Con edición, introducción y notas de José Jesús Fornieles Alférez, inaugura en la Editorial Confluencias la colección Robert Byron de literatura de viajes.
Con la mirada asombrada del joven de 20 años que era entonces, Byron (1905-1941), londinense de Wembley, fue anotando sus impresiones de viaje con una espontaneidad que seguramente es la clave que explica que estos textos hayan resistido tan bien el paso del tiempo desde aquella época en que viajar era todavía una aventura.
Quizá por su apellido, tan vinculado a Grecia desde su antepasado, ese país y su paisaje fueron un constante referente cultural y vital para Robert Byron, que hizo este viaje con dos compañeros, David y Simon, a bordo de un automóvil, un Sunbeam al que bautizan como Diana.
Su propósito, inusual en un viajero inglés, era contribuir a crear una conciencia europea al proporcionar una imagen del continente en un momento tan crítico para Europa como el periodo de entreguerras.
Organizado en dos partes, una que tiene como centro Italia y otra que se desarrolla en Grecia, la primera arranca del puerto de Grimsby y desde Hamburgo se mueve por territorio alemán y austriaco hasta Italia, mientras que la segunda entra en Grecia desde el puerto de Brindisi, por Patras, que les sonaba mejor como destino que El Pireo, aunque dificultase la llegada a Atenas.
Y en el parabrisas del automóvil se suceden lugares e impresiones: la atmósfera agradable de Berlín, Nuremberg -un lugar sin atmósfera-, el elogio de Múnich y la decepción de Salzburgo o Innsbruck, un sitio con poco interés y poca comida.
Y de Austria a una Italia calurosa y polvorienta bajo el fascismo: Verona y la huella veneciana de sus edificios, la final de la copa de Italia de fútbol en Bolonia, Ferrara (una somnolienta ciudad mercantil), una Florencia tórrida con cipreses y cúpulas sobre el Arno, Siena (la reina entre las ciudades de las colinas), la pobreza de la luz eléctrica de Perugia, los jardines de Viterbo, Roma y el indefinible color de sus fachadas o Nápoles a la orilla de un mar de luces para llegar a un Brindisi con mosquitos hacia Corfú y Patras.
La llegada en una madrugada fangosa al golfo de Corinto marca el comienzo de la segunda parte. A poco de llegar al puerto de Patras, donde hay una cárcel para morosos porque en esa Grecia no había bancarrotas para los pobres: había prisión por impago, un erizo le provoca una cojera tipo Byron, que no le impide llegar a Atenas.

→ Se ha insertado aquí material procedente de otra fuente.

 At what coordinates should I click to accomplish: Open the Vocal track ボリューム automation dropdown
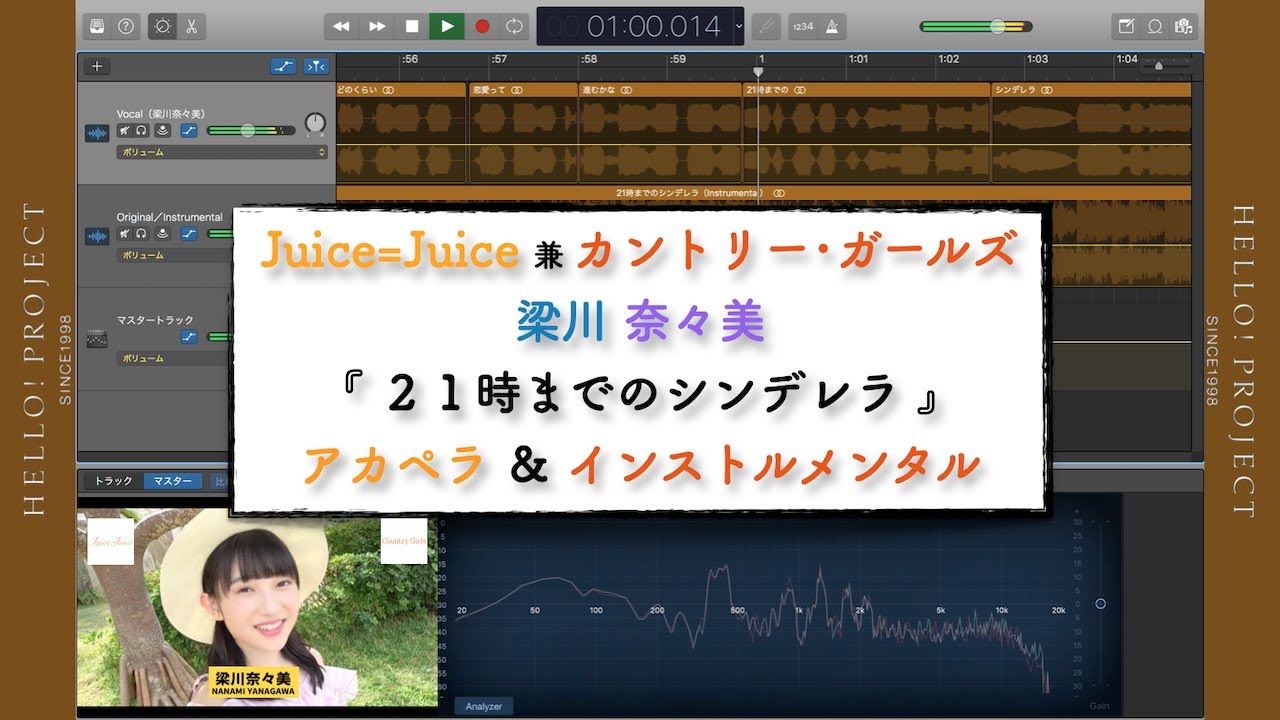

Y allí, en primer lugar, la decepción ante el Partenón y la admiración por la escultura griega, el respeto a las tradiciones inglesas en Atenas y el culto por Lord Byron en una Grecia que seguía viendo en Inglaterra a su hada madrina.

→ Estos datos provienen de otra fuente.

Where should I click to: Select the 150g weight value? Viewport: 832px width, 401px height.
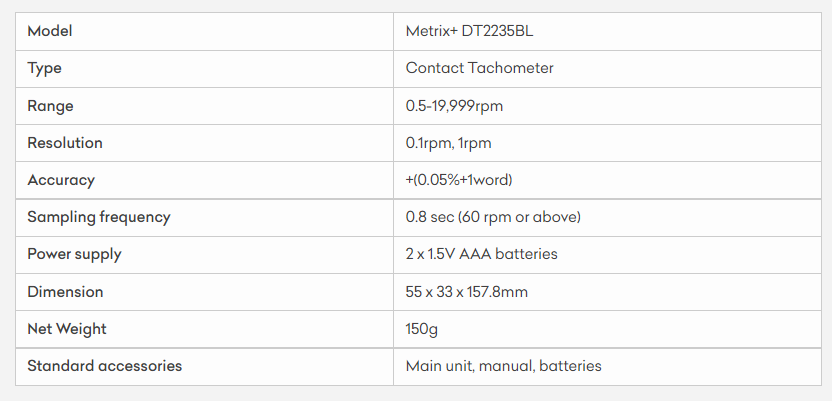(x=423, y=329)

Las tiendas de la ciudad, los cafés y los caballos, los baños en el Egeo a la luz de la luna y un viaje a Rávena - no hay nada comparable a Rávena en Europa- y el Dodecaneso son el preámbulo de una despedida dolorosa para volver por Messina, Marsella y París antes de cruzar el Canal de la Mancha hasta Dover.

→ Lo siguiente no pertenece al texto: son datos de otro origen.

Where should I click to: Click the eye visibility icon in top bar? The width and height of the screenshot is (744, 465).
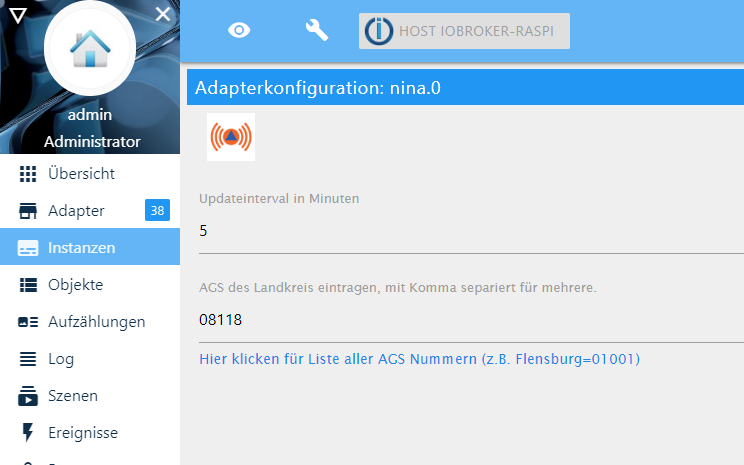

Tres meses después, Robert Byron evoca este viaje para declarar que se siente, además de inglés, europeo, con un tono tan poco solemne como el de este párrafo, que permite admirar también la calidad de la traducción de José Jesús Fornieles :
El turista que llega y mira y admira la Acrópolis, desvía la mirada cuando llega a la ciudad, como si se tratara de una Afrodita con bocio. Nunca se han dedicado a esta ciudad los panegíricos sobre la belleza y atmósfera encantadoras de otras ciudades. ¿Quién no ha leído sobre las glorias de Viena, esa inmensa Bloomsbury decadente, o del esplendor de la húngara Budapest, una especie de Bradford sobre el Danubio, dominada por un edificio similar al Piccadilly Hotel? Desde niños sabemos por el corresponsal del Times cosas sobre Sofía o Belgrado; Madrid está llena de pinturas, Copenhague de bicicletas, y Cristiania ha cambiado su nombre por Oslo; pero Atenas nos sigue pareciendo tan poco familiar como Lhasa.